A Blogwell Philadelphie le 9 Novembre, après une présentation du confiseur Hershey (non traduite, voir la version anglaise ici), j’ai pu apprécier le business case très intéressant de Discovery Communications, exposé par ses 2 responsables, Amber Harris et Gayle Weiswasser. Discovery Communications est la société qui chapeaute un grand nombre de chaînes de télévision et de programmes, dont le célèbre Discovery Channel.

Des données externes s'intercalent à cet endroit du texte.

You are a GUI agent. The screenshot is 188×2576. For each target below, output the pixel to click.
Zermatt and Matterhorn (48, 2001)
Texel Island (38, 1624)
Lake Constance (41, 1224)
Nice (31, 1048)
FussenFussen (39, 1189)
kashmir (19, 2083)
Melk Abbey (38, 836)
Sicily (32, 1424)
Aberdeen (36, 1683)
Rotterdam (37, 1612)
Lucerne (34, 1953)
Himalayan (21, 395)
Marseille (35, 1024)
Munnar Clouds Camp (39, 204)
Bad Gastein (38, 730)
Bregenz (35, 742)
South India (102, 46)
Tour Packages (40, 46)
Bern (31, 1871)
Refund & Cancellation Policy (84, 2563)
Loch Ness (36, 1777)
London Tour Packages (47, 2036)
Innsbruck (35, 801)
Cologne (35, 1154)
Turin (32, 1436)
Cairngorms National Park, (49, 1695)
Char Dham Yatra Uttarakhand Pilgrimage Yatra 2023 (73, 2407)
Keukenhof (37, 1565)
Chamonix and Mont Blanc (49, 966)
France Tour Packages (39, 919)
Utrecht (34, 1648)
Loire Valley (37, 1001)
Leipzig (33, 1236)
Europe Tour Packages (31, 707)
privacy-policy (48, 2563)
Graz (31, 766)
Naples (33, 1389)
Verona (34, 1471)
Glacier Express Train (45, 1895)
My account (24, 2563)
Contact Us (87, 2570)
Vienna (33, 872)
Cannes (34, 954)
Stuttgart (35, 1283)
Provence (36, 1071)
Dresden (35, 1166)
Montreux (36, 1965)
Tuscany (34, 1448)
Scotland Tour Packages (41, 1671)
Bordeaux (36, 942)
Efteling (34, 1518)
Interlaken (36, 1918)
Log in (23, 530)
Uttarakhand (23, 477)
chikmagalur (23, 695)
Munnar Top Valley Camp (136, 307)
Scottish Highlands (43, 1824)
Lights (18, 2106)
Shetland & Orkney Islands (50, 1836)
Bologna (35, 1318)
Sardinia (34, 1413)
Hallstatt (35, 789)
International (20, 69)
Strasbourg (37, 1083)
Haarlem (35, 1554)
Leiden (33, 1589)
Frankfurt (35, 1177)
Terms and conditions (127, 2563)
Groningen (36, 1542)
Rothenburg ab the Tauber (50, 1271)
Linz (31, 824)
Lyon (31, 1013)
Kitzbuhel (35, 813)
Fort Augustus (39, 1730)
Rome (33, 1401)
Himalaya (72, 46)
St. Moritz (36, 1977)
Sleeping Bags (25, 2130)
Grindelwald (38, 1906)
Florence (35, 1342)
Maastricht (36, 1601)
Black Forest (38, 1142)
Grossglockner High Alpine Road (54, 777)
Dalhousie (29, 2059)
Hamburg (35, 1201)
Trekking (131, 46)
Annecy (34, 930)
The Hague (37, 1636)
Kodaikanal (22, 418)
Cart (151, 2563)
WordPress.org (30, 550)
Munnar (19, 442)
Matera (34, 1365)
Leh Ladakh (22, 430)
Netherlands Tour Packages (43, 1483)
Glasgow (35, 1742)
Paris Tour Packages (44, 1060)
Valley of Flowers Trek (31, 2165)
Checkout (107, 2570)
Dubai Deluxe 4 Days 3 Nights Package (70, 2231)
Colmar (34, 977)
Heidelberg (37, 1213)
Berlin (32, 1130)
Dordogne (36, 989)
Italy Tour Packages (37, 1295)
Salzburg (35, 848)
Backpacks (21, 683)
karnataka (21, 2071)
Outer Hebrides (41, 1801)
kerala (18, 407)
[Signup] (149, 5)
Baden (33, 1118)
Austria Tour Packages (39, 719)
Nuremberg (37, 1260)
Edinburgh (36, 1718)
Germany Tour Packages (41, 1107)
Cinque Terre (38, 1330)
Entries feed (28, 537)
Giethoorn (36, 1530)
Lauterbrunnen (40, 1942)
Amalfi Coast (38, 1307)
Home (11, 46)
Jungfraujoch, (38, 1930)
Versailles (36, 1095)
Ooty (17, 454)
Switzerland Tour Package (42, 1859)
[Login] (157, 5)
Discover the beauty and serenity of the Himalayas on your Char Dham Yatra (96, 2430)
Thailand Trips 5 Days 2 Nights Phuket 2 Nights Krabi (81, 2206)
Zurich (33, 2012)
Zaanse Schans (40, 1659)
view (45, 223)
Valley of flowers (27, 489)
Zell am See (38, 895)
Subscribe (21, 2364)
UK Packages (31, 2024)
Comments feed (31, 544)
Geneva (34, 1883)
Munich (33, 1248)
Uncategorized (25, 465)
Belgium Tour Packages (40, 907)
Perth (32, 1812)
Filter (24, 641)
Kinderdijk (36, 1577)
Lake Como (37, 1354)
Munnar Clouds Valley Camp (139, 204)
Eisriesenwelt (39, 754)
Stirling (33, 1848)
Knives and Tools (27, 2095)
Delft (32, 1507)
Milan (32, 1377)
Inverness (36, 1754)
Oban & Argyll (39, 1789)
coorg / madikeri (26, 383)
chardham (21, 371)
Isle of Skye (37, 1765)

Les requins: un sujet qui fascine les foules

Cette 3ème présentation était centrée sur l’événement annuel de la chaîne intitulé Shark Week (la semaine des requins) qui comme son nom l’indique est dédié aux squales, un sujet ô combien populaire auprès des petits et même des parents, avouons-le ! Cet événement revient tous les ans depuis 23 ans et il fait l’objet d’un véritable culte. Voilà pour le terreau de départ, mais comment apporter de l’innovation dans tout cela et passer à la vitesse supérieure ? C’est là que les médias sociaux entrent en ligne de compte, et c’est le défi que se sont fixés nos confrères de la chaîne Discovery.

Leur astuce a donc été de sacraliser cet événement en le rebrandant “Happy Shark Week” et en lui ajoutant un grand nombre d’événements transmédias, à base de Web social. La campagne fut focalisée sur l’interdiction du trafic d’ailerons de requins qui fait rage dans beaucoup de pays, y-compris en Europe, trafic qui consiste à couper les ailerons des requins, relâcher ceux-ci qui du fait sont voués à une mort certaine et douloureuse puisqu’ils se noient, afin de revendre ces ailerons à prix d’or dans les pays où on les consomme notamment pour faire des soupes. Un partenariat fut créé avec l’aquarium d’Atlanta, le plus grand aquarium du monde, où de nombreux requins sont présents, y-compris les énormes requins baleines.

La stratégie de Discovery

Gayle a rappelé utilement que les médias sociaux sont “tout entiers tournés vers l’animation des communautés”. Quand on dispose d’une telle communauté spontanément créée, il serait en effet dommage de ne pas l’animer. Discovery n’a donc pas cherché à réinventer l’eau tiède, mais ils se sont plutôt focalisés sur le travail avec les influenceurs de cette communauté, car ce sont eux, ces “fans qui peuvent faire [leur] marketing pour [eux]. Le travail suivant fut donc de lancer une campagne d’analyse du buzz conséquente afin d’identifier les influenceurs clefs et rentrer en contact avec eux. La semaine des requins avait lieu la semaine du 6 Août mais Discovery a voulu prolonger l’événement au-delà de ces dates.

Approche du terrain

les RP ont réussi, dans un premier temps, à intéresser les grands portails, et des opérations de street marketing ont été mises en place, comme cette inclusion de requin dans un bâtiment à Washington qui a fait s’arrêter plus d’un badeau et nombreuses sont les photos de ce requin qui ont été prises et mises en ligne. Nos 2 présentatrices ont – au cours de leurs recherches – découvert des enthousiastes qui posaient avec leur t-shirt et des fausses machoires de requin et qui se filmaient sur YouTube.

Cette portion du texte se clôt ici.